» EXERCISE DETAILS
Extract the text lines of all the items below and copy them character for character. Leave the pictures out of your answer.

Word and item position data
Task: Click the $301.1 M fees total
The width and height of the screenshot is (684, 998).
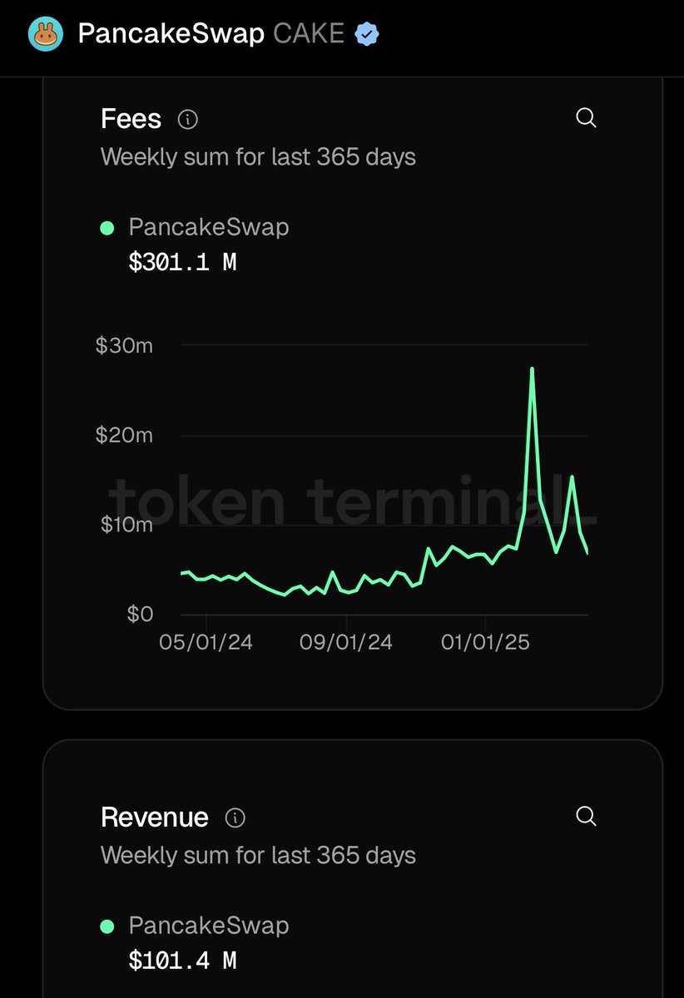Action: [x=182, y=263]
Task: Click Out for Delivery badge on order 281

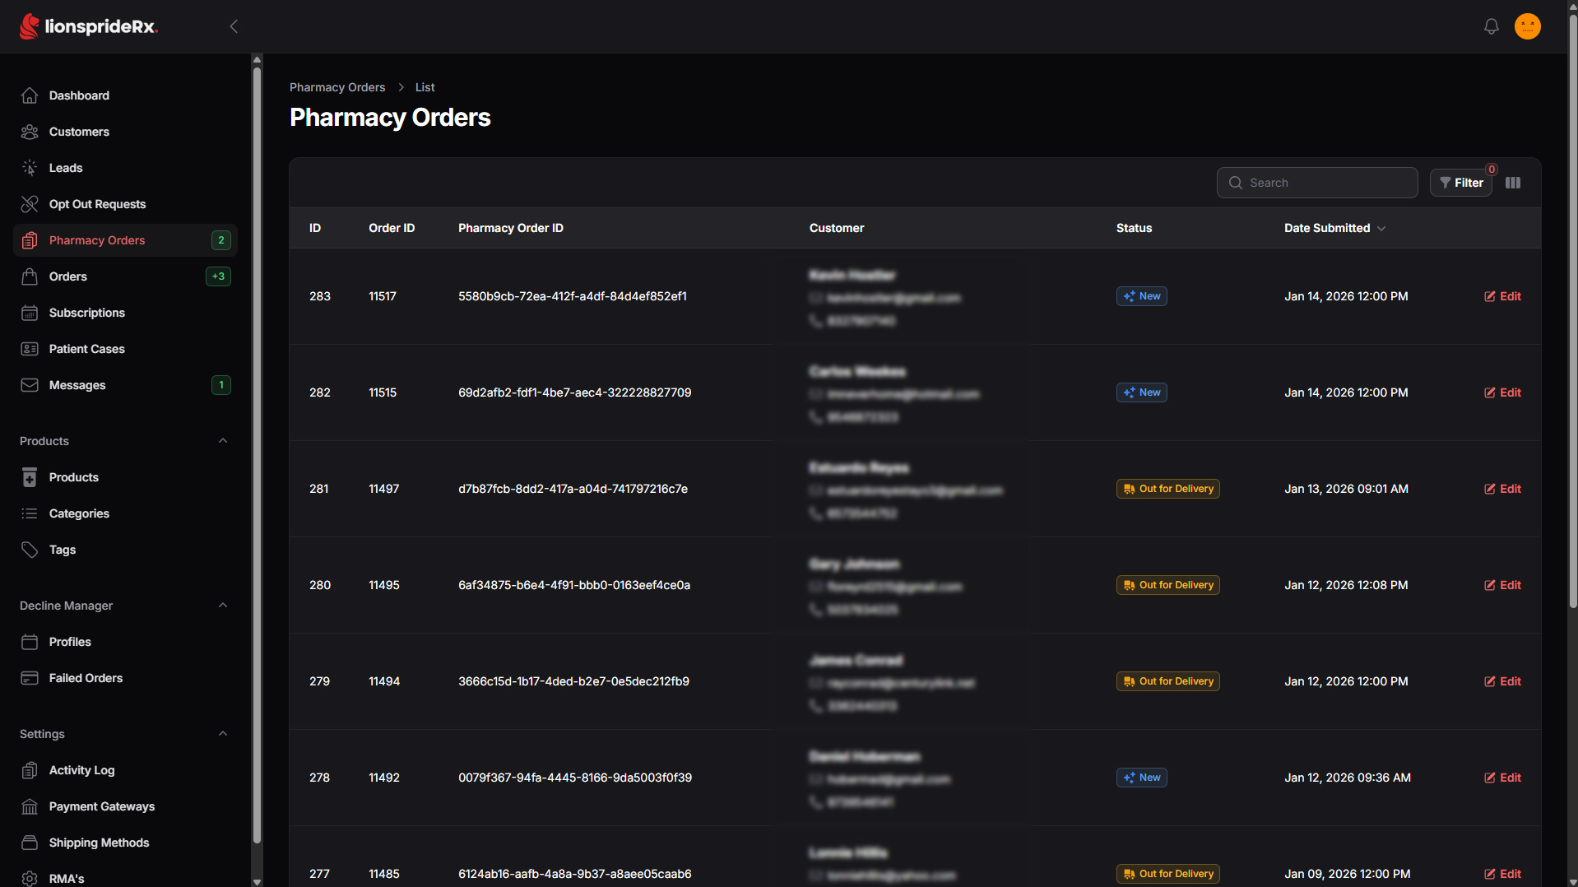Action: pos(1167,489)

» EXERCISE OUTPUT
Task: Click the $301.1 M fees total
The width and height of the screenshot is (684, 998).
Action: [x=182, y=263]
Task: Click Out for Delivery badge on order 281

Action: pos(1167,489)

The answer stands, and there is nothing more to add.